### What you have to do
Would you output the entries below only from the line containing "[Green World Viaggi Etici Home] (52, 27)" through the line containing "Giulia Pisco (130, 522)", exactly as they stand and with both ends included?

### Data for processing
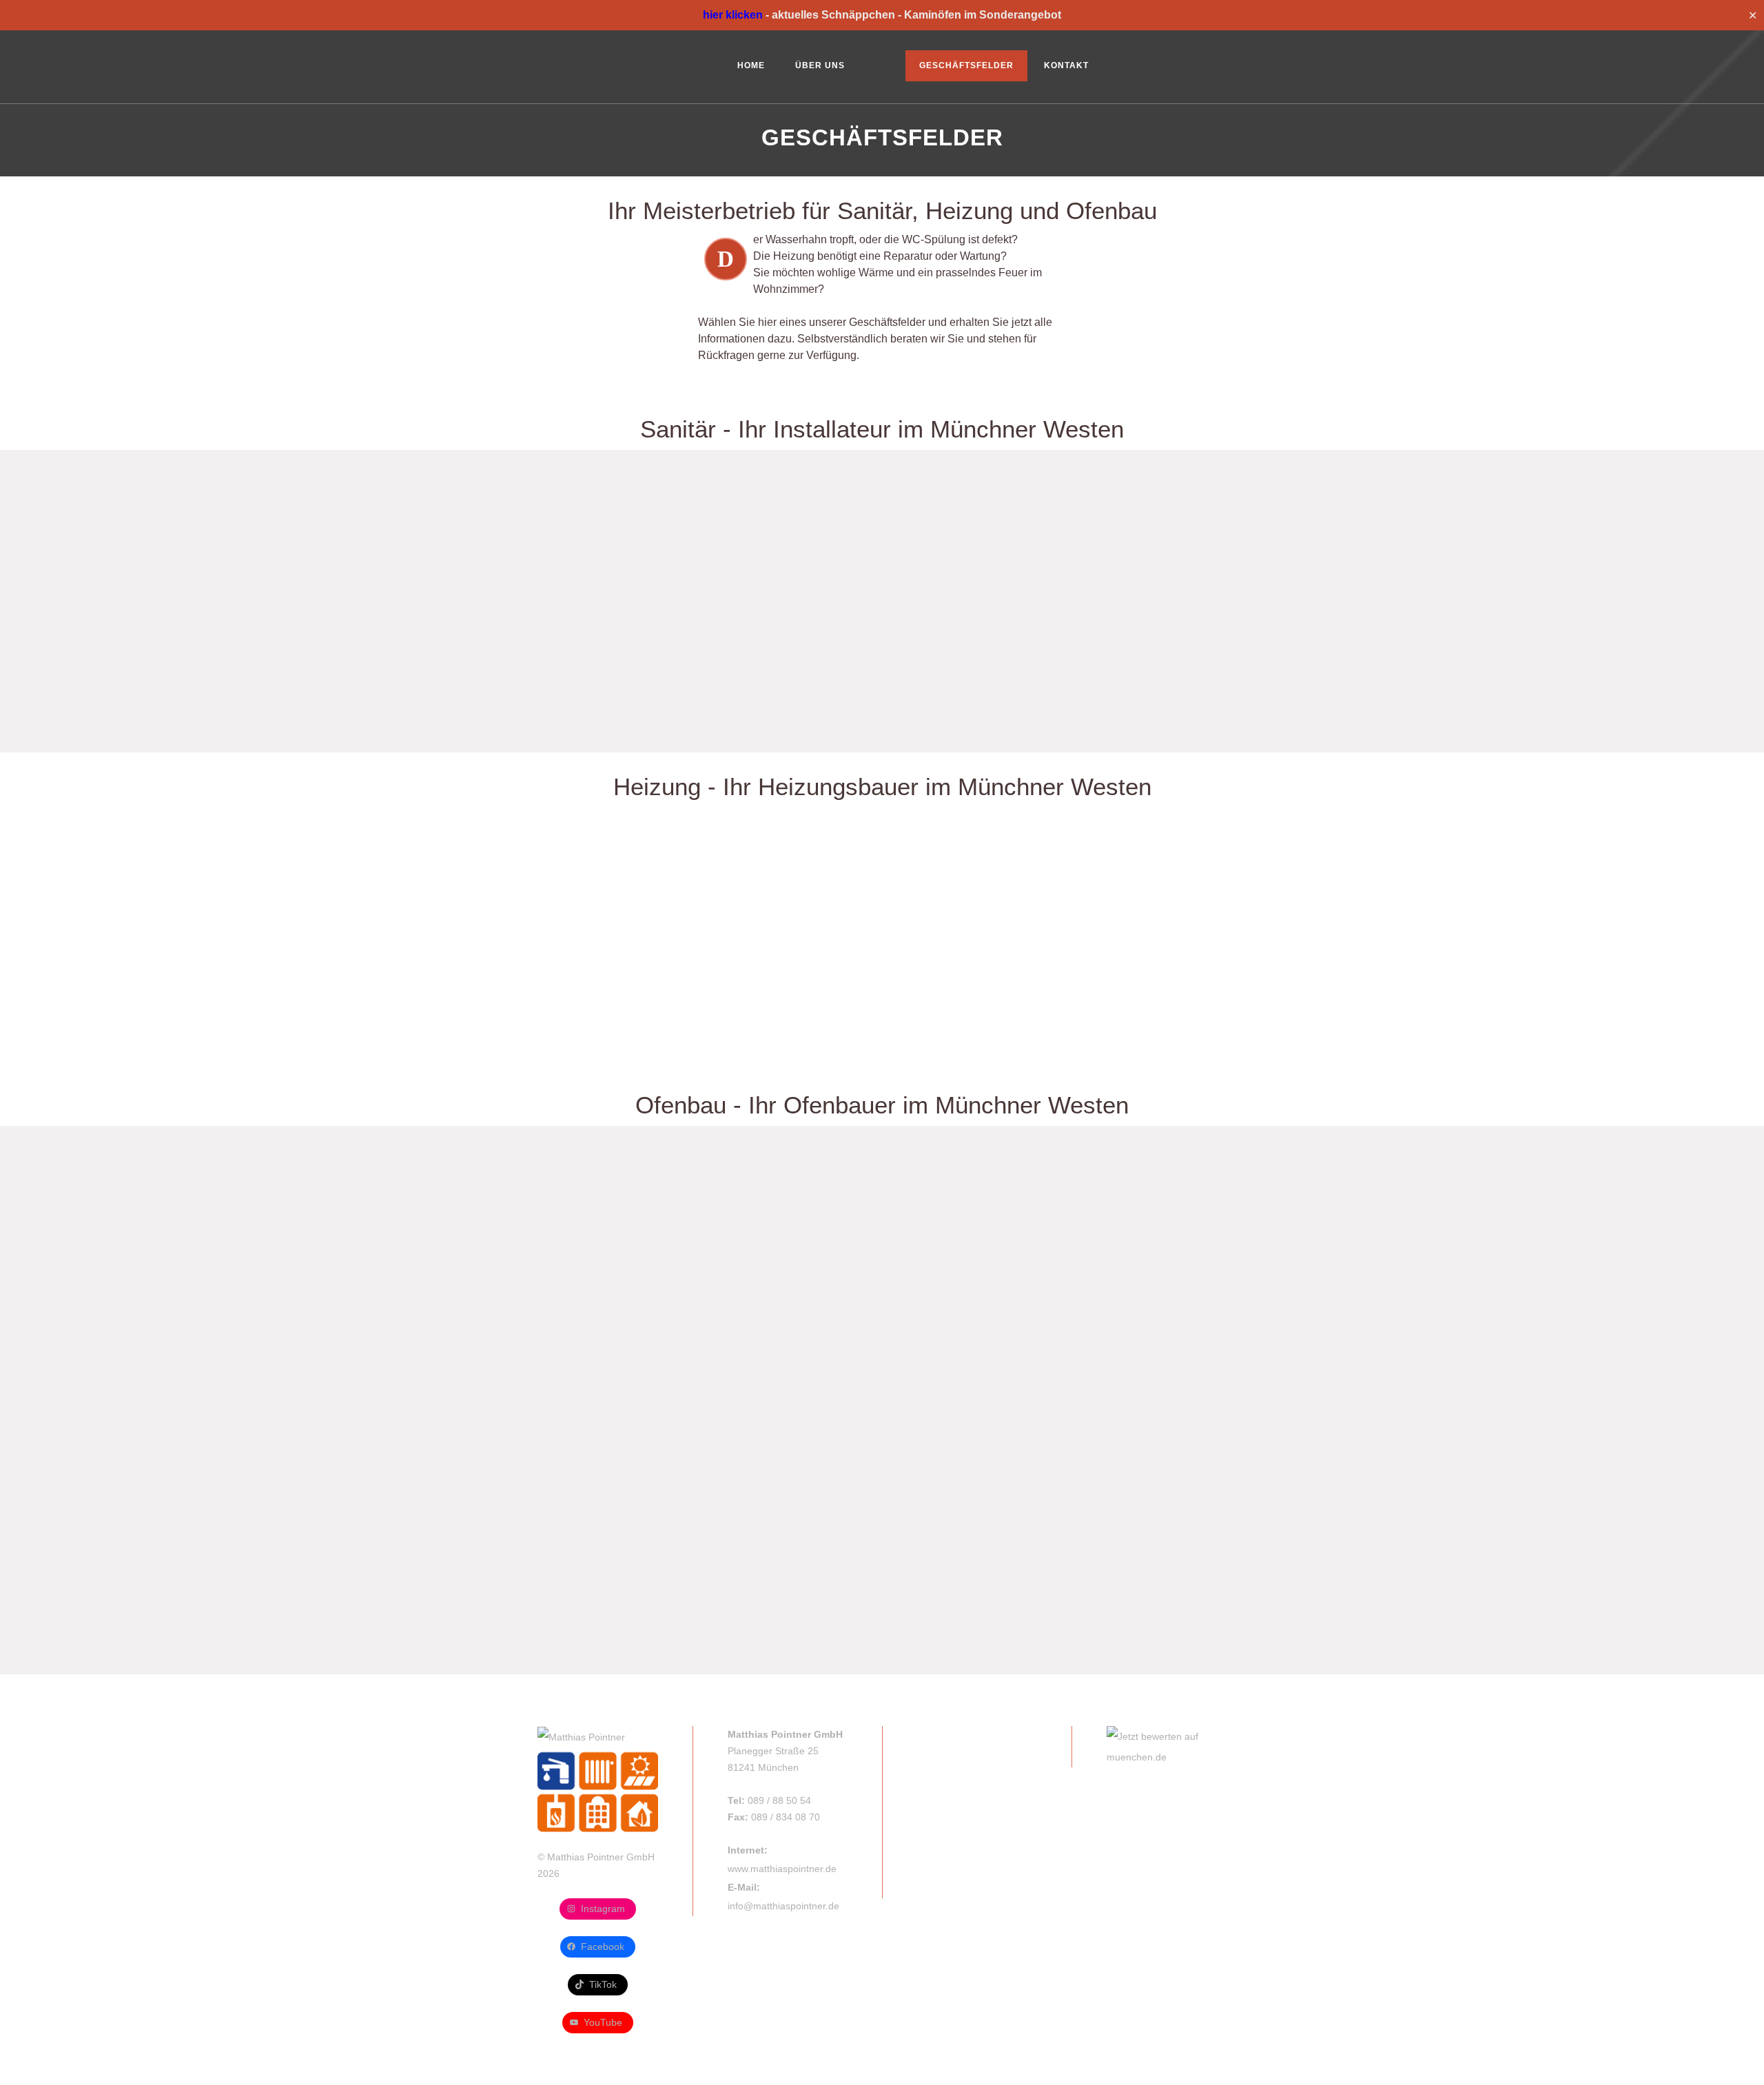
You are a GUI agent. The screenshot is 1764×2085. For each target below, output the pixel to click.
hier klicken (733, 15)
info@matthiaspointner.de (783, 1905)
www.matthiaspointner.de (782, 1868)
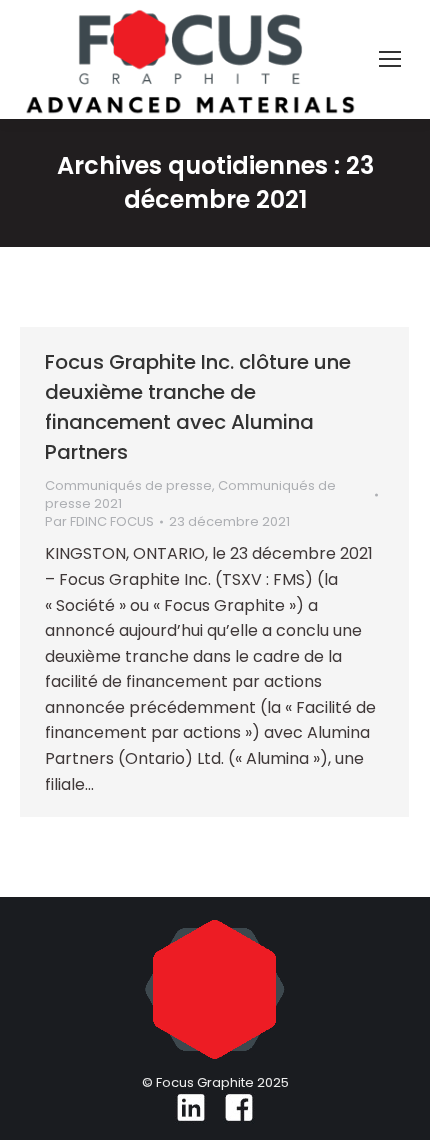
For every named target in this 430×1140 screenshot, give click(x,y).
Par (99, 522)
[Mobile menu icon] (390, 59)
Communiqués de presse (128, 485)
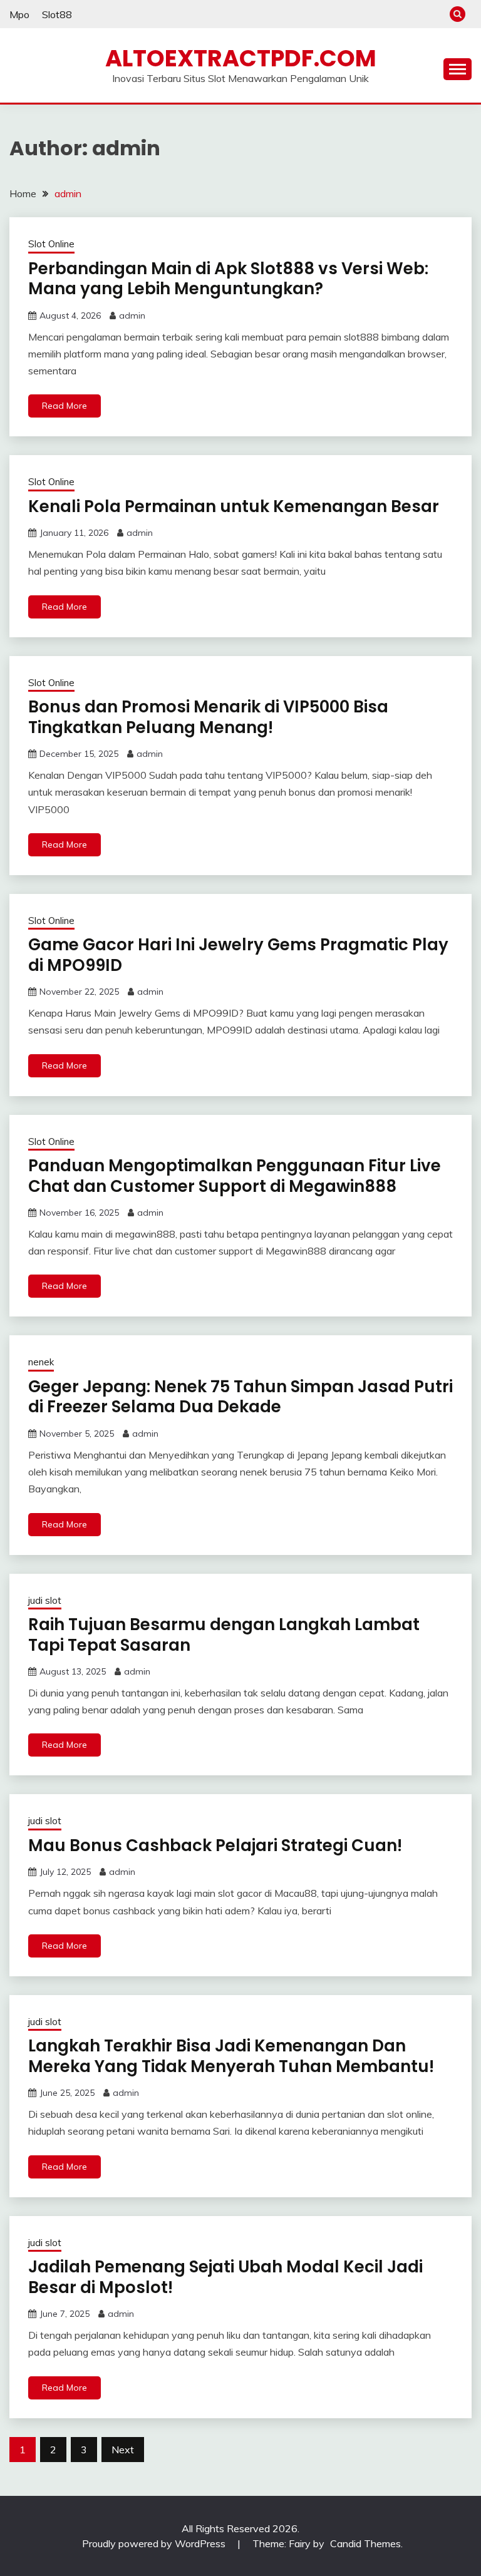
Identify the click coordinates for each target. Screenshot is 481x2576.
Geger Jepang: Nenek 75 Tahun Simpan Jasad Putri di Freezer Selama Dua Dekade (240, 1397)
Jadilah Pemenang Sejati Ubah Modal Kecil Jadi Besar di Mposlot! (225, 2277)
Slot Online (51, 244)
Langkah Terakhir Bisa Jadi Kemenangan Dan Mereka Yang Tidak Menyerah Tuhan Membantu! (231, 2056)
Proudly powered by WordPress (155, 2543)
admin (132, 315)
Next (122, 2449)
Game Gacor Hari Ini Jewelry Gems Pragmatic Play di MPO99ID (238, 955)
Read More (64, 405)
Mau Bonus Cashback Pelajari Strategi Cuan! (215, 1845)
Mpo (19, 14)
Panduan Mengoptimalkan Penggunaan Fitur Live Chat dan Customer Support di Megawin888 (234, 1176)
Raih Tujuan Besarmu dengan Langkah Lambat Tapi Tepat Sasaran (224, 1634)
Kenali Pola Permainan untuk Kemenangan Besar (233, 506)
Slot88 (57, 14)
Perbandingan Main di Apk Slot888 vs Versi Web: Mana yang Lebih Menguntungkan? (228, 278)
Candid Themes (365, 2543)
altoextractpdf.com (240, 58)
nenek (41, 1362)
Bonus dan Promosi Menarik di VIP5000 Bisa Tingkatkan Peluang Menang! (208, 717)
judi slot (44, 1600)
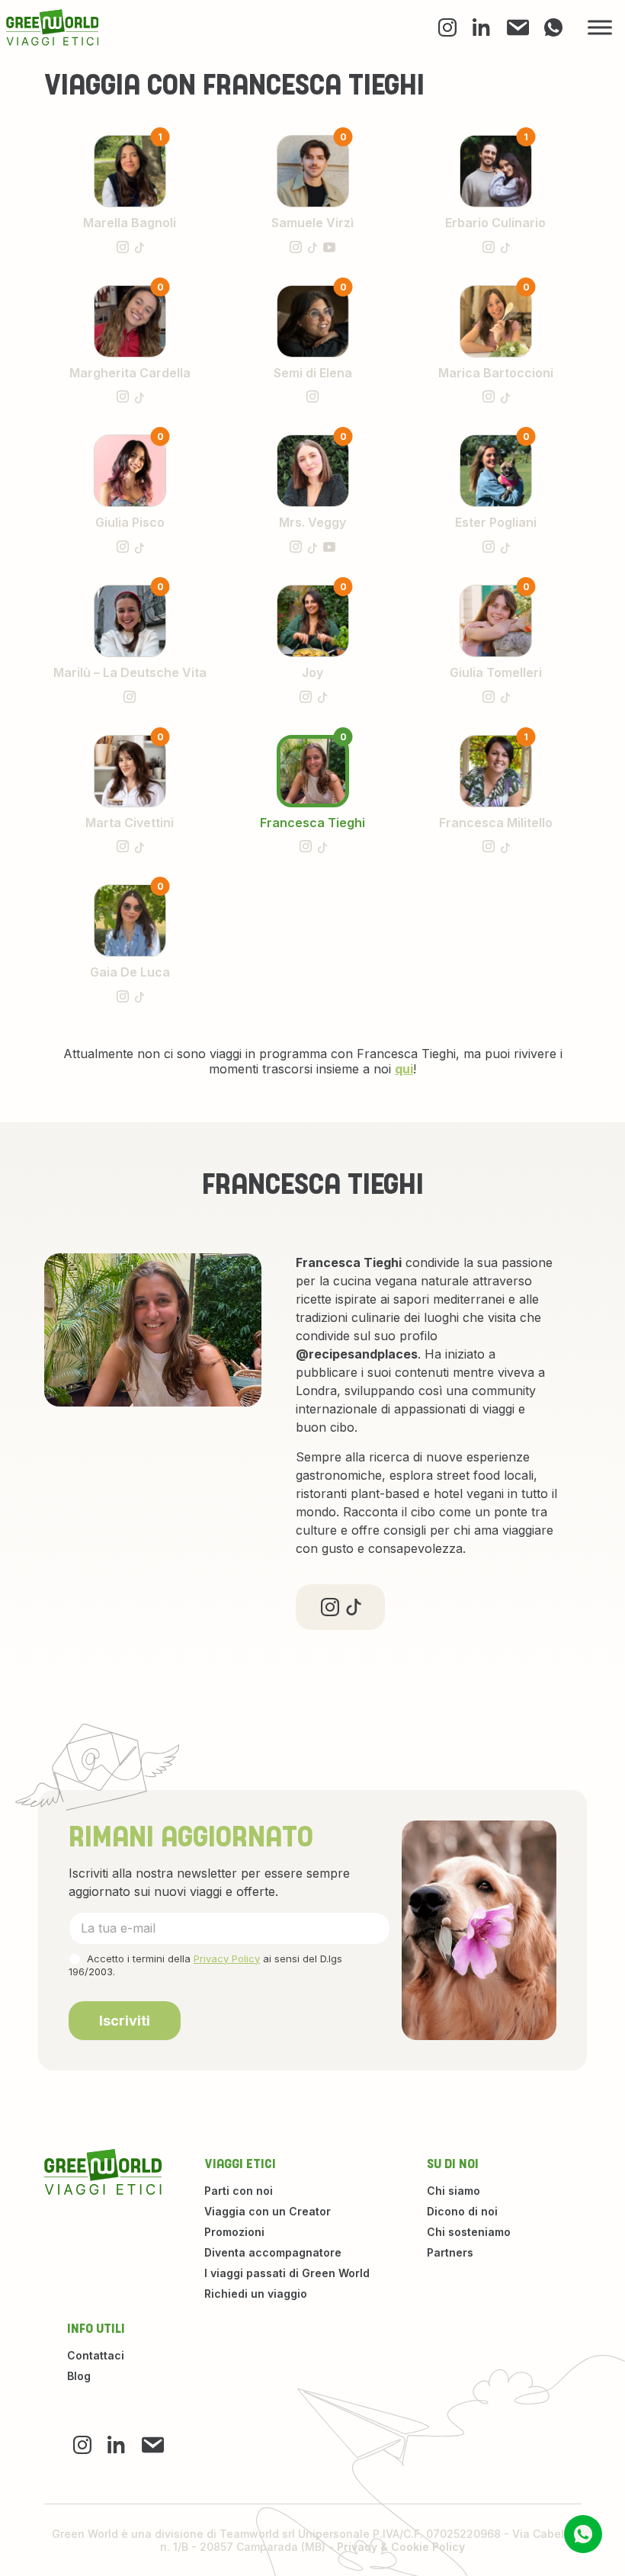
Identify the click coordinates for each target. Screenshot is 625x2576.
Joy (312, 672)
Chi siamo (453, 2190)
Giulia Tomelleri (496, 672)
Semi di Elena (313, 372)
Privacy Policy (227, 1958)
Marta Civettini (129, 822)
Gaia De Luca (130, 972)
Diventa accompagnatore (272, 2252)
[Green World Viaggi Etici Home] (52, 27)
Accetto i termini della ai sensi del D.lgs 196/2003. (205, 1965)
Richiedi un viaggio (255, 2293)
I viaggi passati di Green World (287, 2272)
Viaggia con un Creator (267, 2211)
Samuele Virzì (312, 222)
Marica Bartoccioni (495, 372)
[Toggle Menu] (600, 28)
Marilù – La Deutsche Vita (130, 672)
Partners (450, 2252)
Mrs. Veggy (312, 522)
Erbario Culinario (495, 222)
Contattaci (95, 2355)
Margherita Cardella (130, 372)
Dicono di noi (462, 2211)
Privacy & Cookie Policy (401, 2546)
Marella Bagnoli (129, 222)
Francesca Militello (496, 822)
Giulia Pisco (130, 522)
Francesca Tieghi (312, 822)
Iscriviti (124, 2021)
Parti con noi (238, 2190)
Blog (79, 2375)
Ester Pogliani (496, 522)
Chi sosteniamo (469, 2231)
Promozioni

### Answer box
[Green World Viaggi Etici Home] (52, 27)
Accetto i termini della ai sensi del D.lgs 196/2003. (205, 1965)
Richiedi un viaggio (255, 2293)
I viaggi passati di Green World (287, 2272)
Viaggia con un Creator (267, 2211)
Samuele Virzì (312, 222)
Marica Bartoccioni (495, 372)
[Toggle Menu] (600, 28)
Marilù – La Deutsche Vita (130, 672)
Partners (450, 2252)
Mrs. Veggy (312, 522)
Erbario Culinario (495, 222)
Contattaci (95, 2355)
Margherita Cardella (130, 372)
Dicono di noi (462, 2211)
Privacy & Cookie Policy (401, 2546)
Marella Bagnoli (129, 222)
Francesca Militello (496, 822)
Giulia Pisco (130, 522)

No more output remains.